Problems with Colony Collapse Disorder (see "Causes of CCD") are making it increasingly difficult for beekeepers to supply strong, healthy colonies to almond growers. In spite of these problems, there have been many strong, populous colonies in almond orchards. Almond bloom was late this year—about ten days later than normal—which means a smaller gap between the end of almond bloom (about March 15 this year) and the start of apple bloom. However, this should still leave an ample window for timely bee deliveries to Northwest apple orchards. The window for deliveries to soft fruit orchards in southern areas will be narrower but should still be adequate for beekeepers with reliable truckers.

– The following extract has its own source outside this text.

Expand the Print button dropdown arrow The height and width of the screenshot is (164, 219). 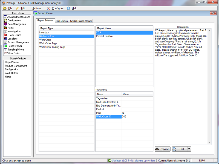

For most commercial beekeepers, almond pollination income is the big (and sometimes the sole) payday for the year. Rental prices ranged from $150 to $180 per colony for eight-frame or better colonies, about triple the price of five years ago. Although the money is good, the beekeeper’s costs to supply eight-frame colonies in winter, especially with current CCD problems, take up a huge portion of that income (some figure as much as $125 per colony).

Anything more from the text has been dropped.